TED has been found to be usually associated with glaucoma. CDR is an index for the presence of glaucoma. A CDR above 0.6 along with other criteria is considered as glaucoma. In our study, 9 patients, which accounted for 9.6% of cases, had increased IOP and 3 patients (3.2%) of the subjects had a CDR of 0.6 or higher. CDR also increased significantly by age. Carpel reported no relationship between CDR and IOP, but a positive relationship between CDR and age.34 The presence of this severe degree of eye involvement and visual loss in our setup may be due to late presentation and due to unawareness of their disease process at presentation. It may be also due to our center being a tertiary eye center and we get the majority of complicated and referred cases.

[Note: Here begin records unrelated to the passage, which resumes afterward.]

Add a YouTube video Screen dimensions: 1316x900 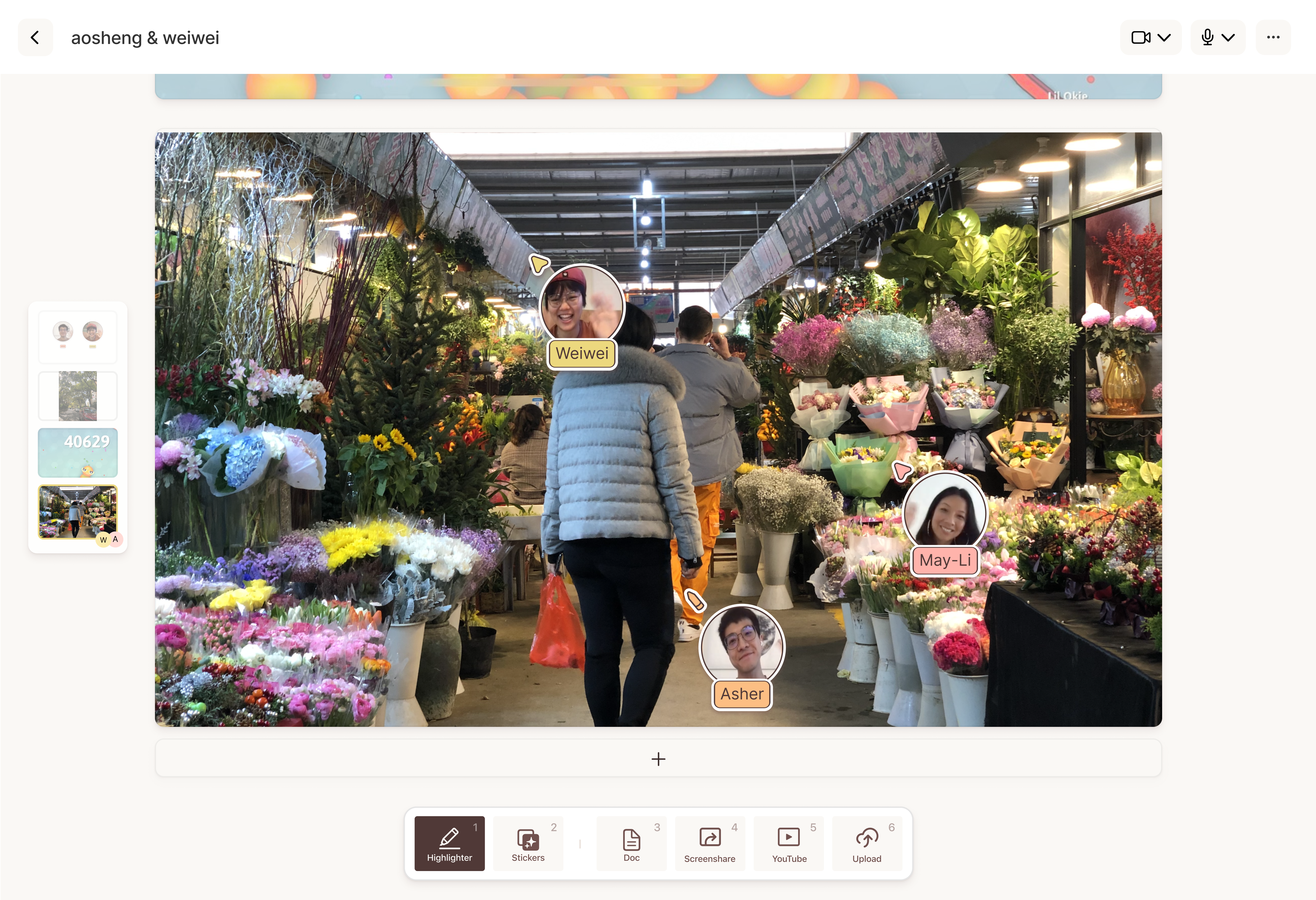(789, 843)
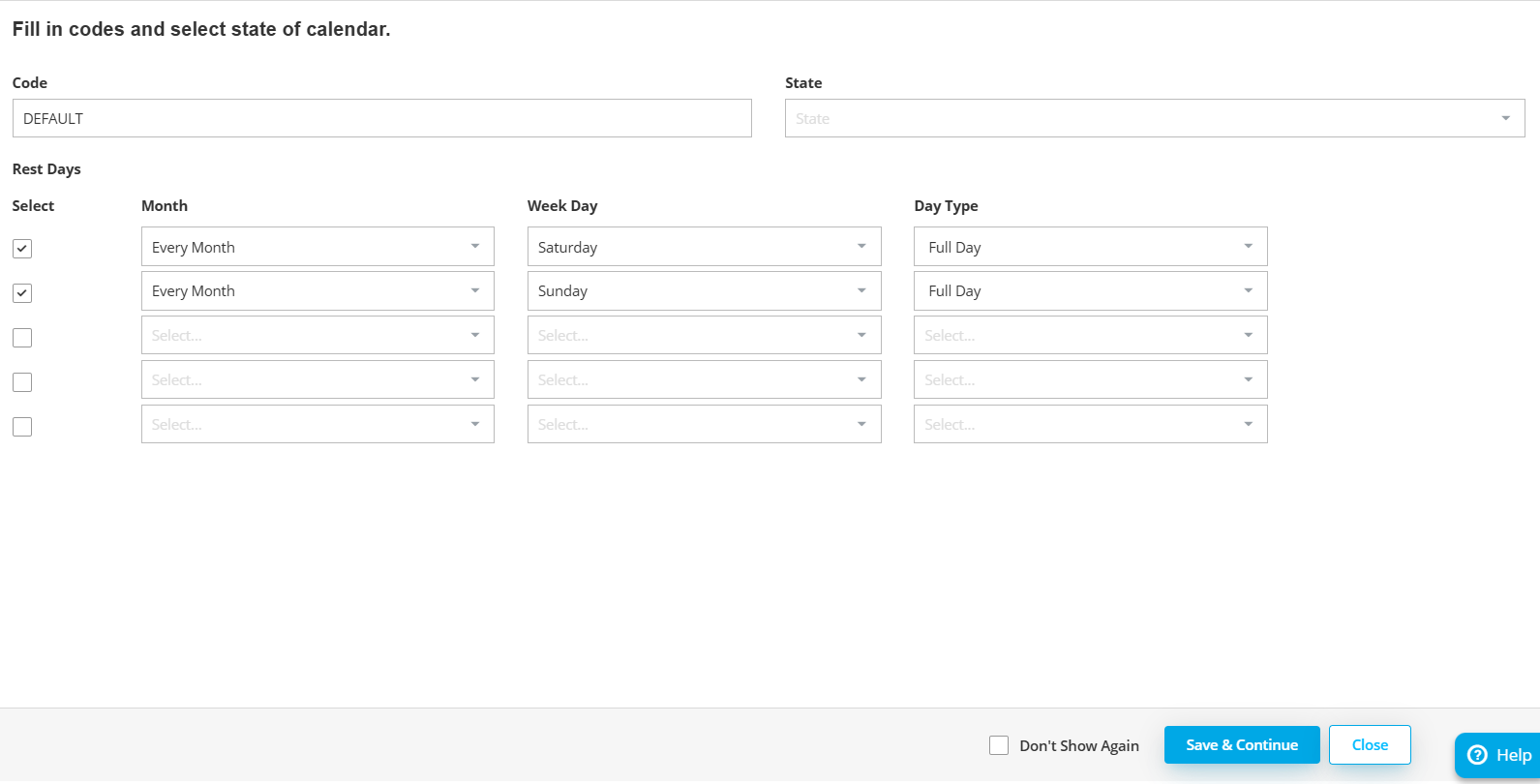Screen dimensions: 1540x784
Task: Open the State dropdown
Action: coord(1154,118)
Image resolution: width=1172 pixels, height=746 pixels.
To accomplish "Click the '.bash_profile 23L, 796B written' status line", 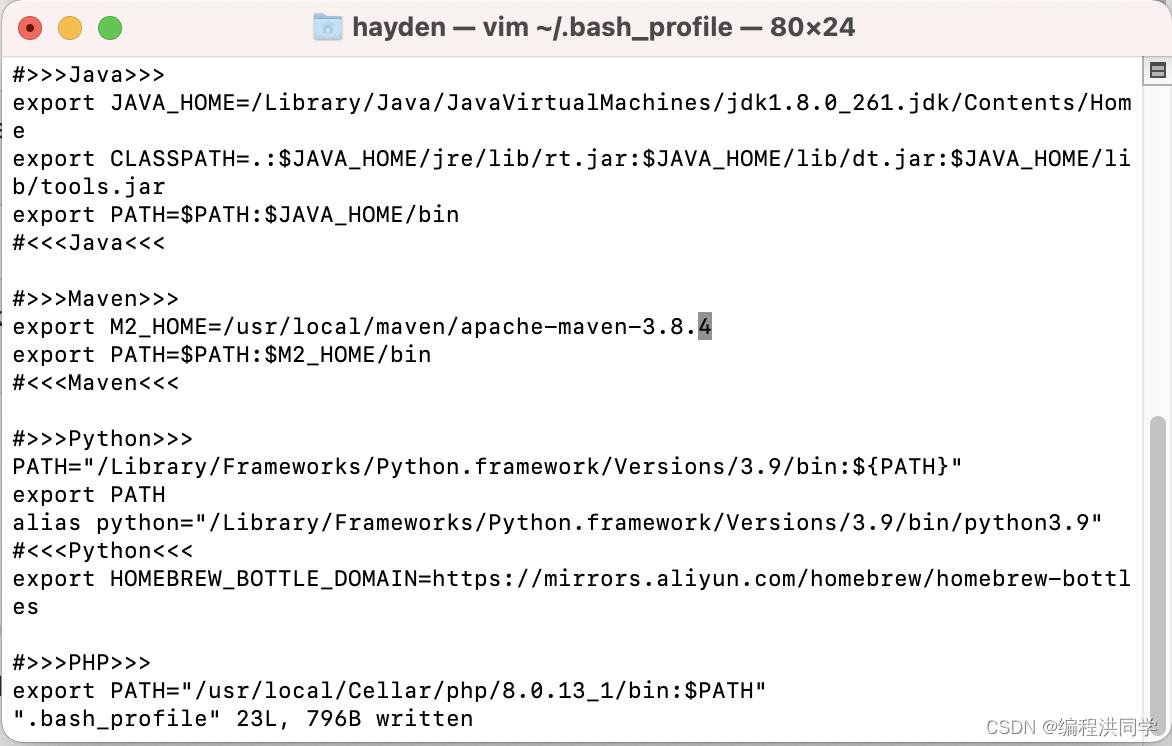I will (x=242, y=719).
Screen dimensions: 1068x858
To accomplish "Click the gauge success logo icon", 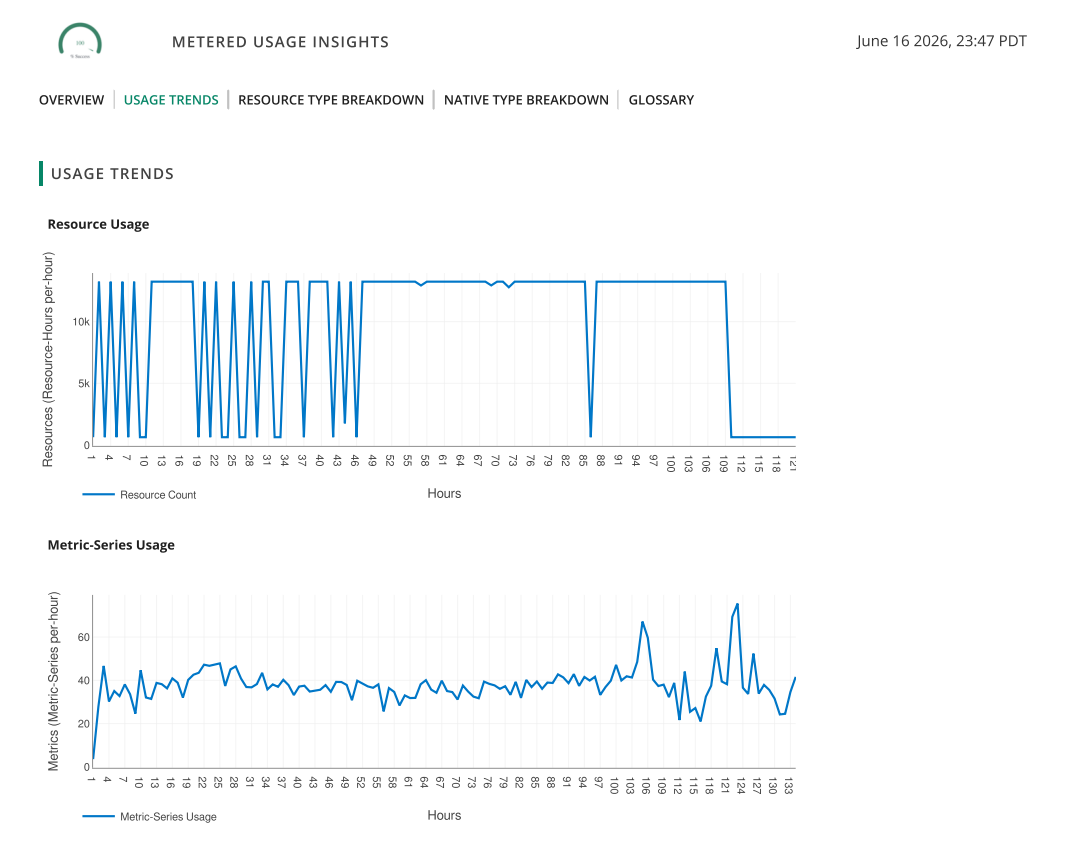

We propose a detailed eye examination for all subjects who are diagnosed with Graves’ disease. Our results corresponded with numerous other studies with slight epidemiologic variations. Early diagnosis and treatment of complications such as proptosis, optic neuropathy and glaucoma lead to prevention of blindness. Furthermore, given that most of these complications became prevalent with an increase in age and higher grade of disease, eye examinations should be considered for all patients, especially in older adults, smokers and patients with higher severity score of thyroid ophthalmopathy.
The authors report no conflicts of interest in this work.